───── ROWS ─────
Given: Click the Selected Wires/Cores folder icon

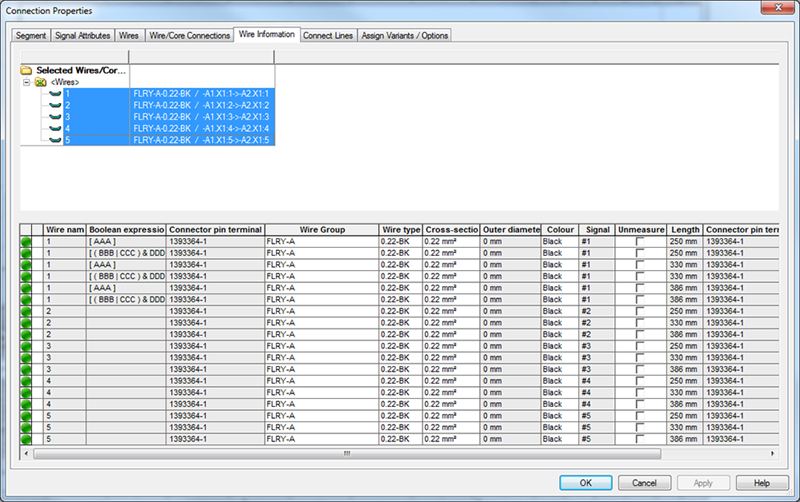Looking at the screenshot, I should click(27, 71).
─────
───── ROWS ─────
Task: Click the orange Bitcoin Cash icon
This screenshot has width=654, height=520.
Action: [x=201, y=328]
─────
● **INSTRUCTIONS FOR THE TASK**
Convert the part of the material that opens with the line containing "Task: Click the orange Bitcoin Cash icon" and closes with the line containing "Action: [x=201, y=328]" into a Markdown table with the columns Row and Entry. Number each line in the Row column and leave out any blank lines.

● **FINAL RESULT**
| Row | Entry |
|---|---|
| 1 | Task: Click the orange Bitcoin Cash icon |
| 2 | This screenshot has width=654, height=520. |
| 3 | Action: [x=201, y=328] |